- **What you have to do**
Copy every one of the items below word for word, leaving out the pictures.

[Dataset entries]
+++

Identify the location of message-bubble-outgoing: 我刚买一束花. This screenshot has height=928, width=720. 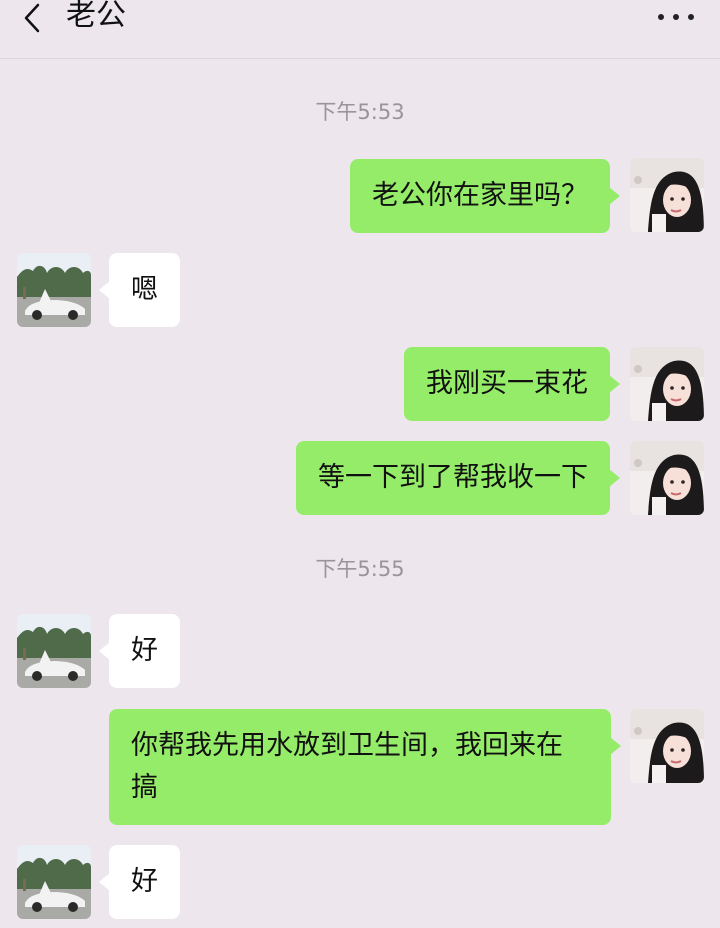
(512, 384).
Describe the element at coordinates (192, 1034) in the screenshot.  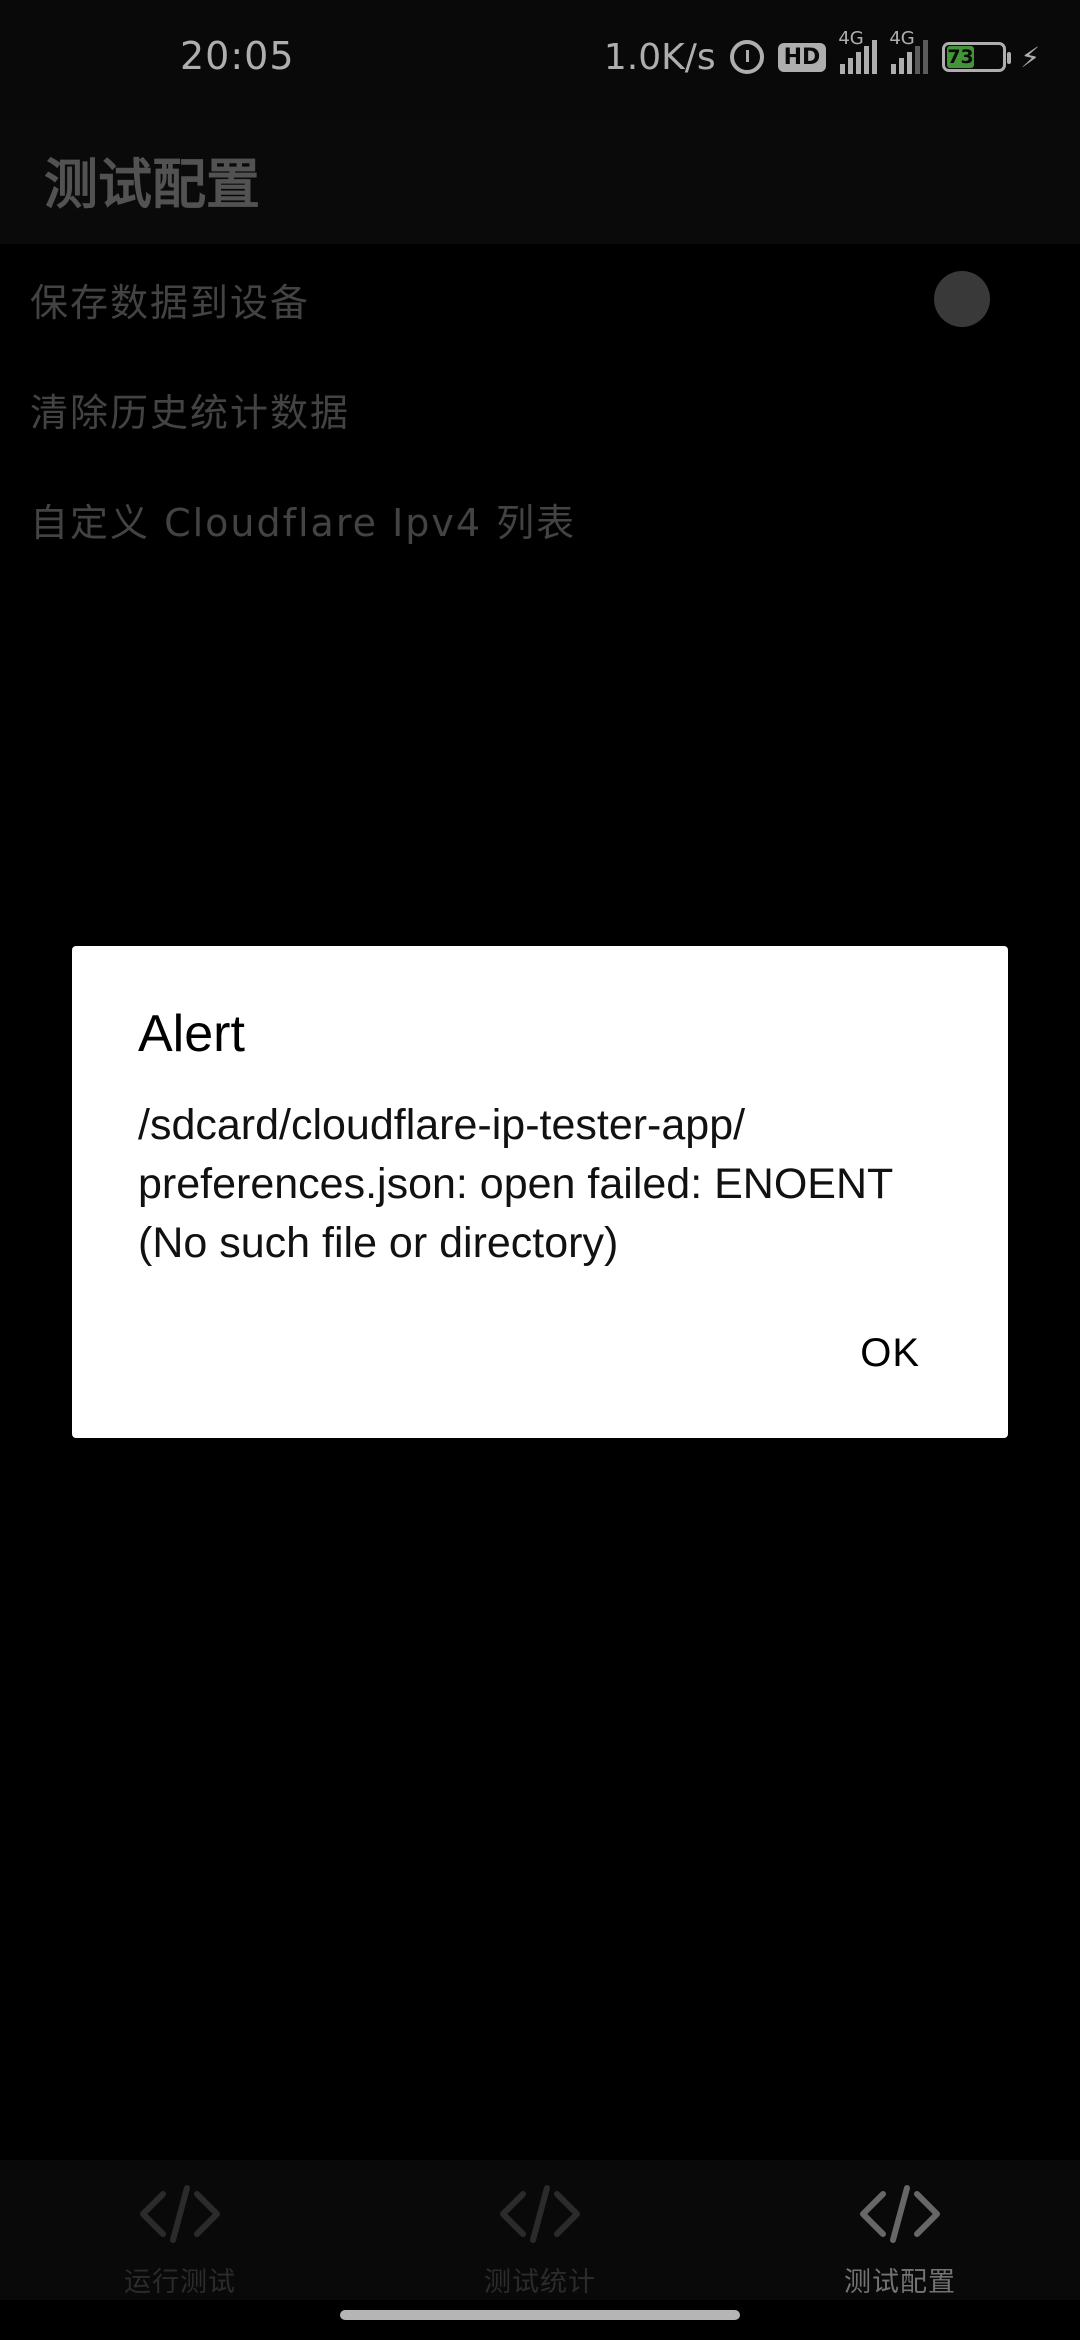
I see `dialog-title: Alert` at that location.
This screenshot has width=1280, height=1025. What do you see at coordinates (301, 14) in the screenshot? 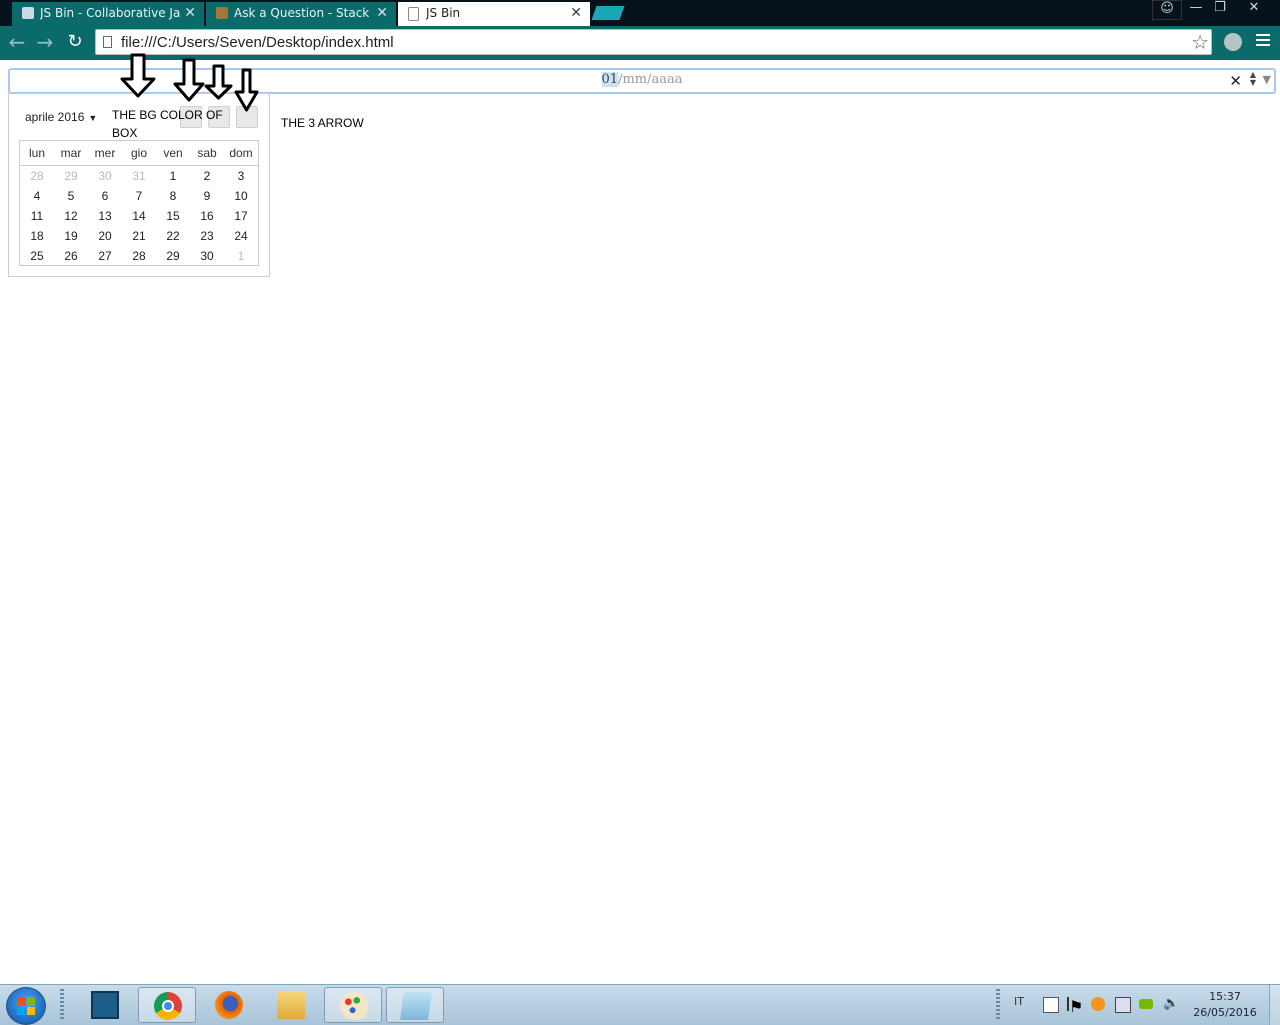
I see `tab-ask-question: Ask a Question - Stack Ov ✕` at bounding box center [301, 14].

+++

- **Output for this exercise**
Identify the location of message-bubble-outgoing: 我刚买一束花. This screenshot has height=928, width=720. 
(512, 384).
Describe the element at coordinates (192, 1034) in the screenshot.  
I see `dialog-title: Alert` at that location.
This screenshot has width=1280, height=1025. What do you see at coordinates (301, 14) in the screenshot? 
I see `tab-ask-question: Ask a Question - Stack Ov ✕` at bounding box center [301, 14].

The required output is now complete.